Maidenhood answered 11/5, 2010 at 2:8 Comment(0)
M
9

I had a similar issue and decided to use django to write the sitemap files to disk in the static media and have the webserver serve them. I made the call to regenerate the sitemap every couple of hours since my content wasn't changing more often than that. But it will depend on your content how often you need to write the files.

I used a django custom command with a cron job, but curl with a cron job is easier.

Here's how I use curl, and I have apache send /sitemap.xml as a static file, not through django:

curl -o /path/sitemap.xml http://example.com/generate/sitemap.xml
Monasticism answered 11/5, 2010 at 2:46 Comment(4)
I'm working on something similar now. Do you have a code example?Maidenhood
mlissner - To elaborate on dar's answer: 1) Move the Django URL for sitemap.xml to /generate/sitemap.xml ; 2) /path/to/sitemap.xml should be the full system path to a location in your media directory (make sure its writable by the user who will be running the cron job) ; 3) Set up a cron job that pulls from the /generate/sitemap.xml URL and writes the output to that location in your media dir.Situla
I've continued refining this method. Couple additional things to mention. 1), the date_field that's used with Django's sitemap generator MUST be a database index, since it's used to sort the sitemaps. Didn't realize that for a long time, and surprisingly nobody mentioned it here. 2), I permanently cache all sitemaps to disk when they're full (1,000 links on the nose), and then use Django signals to invalidate the cache if an item changes.Maidenhood
And another comment. On MySQL with MyISAM, sitemaps can lock your tables, bringing the site to a crawl since they can have huge OFFSET and LIMIT clauses. The solution is to add connection.cursor().execute('SET TRANSACTION ISOLATION LEVEL READ UNCOMMITTED')Maidenhood
W
10

Okay - I have found some more info on this and what amazon are doing with their 6 million or so URLS.

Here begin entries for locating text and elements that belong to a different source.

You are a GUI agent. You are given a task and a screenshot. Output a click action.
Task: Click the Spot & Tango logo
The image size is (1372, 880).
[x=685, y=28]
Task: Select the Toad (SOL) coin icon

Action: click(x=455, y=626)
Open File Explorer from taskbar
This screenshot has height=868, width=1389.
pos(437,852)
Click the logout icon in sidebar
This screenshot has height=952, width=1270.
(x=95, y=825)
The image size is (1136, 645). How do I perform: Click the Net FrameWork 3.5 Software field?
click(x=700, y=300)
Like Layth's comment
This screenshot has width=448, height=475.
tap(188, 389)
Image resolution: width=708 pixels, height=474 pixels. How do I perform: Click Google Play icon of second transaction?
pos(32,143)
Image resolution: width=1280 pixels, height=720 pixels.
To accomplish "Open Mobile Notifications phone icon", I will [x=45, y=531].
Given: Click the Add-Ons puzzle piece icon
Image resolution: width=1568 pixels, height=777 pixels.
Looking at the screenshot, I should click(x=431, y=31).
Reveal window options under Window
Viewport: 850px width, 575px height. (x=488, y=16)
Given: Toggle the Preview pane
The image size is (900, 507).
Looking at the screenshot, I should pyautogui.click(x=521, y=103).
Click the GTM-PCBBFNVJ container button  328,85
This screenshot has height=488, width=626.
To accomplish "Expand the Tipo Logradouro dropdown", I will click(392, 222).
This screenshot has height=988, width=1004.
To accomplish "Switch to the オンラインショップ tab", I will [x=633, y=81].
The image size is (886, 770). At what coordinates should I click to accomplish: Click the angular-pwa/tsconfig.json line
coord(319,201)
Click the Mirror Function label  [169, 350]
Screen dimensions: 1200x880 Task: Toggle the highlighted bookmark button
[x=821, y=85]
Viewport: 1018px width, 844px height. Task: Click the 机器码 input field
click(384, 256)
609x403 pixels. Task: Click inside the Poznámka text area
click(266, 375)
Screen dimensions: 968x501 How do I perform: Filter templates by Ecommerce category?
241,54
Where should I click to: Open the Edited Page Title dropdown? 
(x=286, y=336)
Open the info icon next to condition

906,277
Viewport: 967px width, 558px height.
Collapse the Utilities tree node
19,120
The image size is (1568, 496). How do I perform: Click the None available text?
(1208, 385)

Amazon simply make a map for each day and add to it:

  1. new urls
  2. updated urls

So this means that they end up with loads of site-maps - but the search bot will only look at the latest ones - as the updated dates are recent. I was under the understanding that one should refresh a map - and not include a url more than once. I think this is true. But, Amazon get around this as the site maps are more of a log. A url may appear in a later site-map - as it maybe updated - but Google wont look at the older maps as they are out of date - unless of course it does a major re-index. This approach makes a lot of sense as all you do is simply build a new map - say each day of new and updated content and ping it at google - thus google only needs to index these new urls.

This log approach is a synch to code - as all you need is a static data-store model that stores the XML data for each map. your cron job can build a map - daily or weekly and then store the raw XML page in a blob field or what have you. you can then serve the pages straight from a handler and also the index map too.

I'm not sure what others think but this sounds like a very workable approach and a load off ones server - compared to rebuilding huge map just because a few pages may have changed.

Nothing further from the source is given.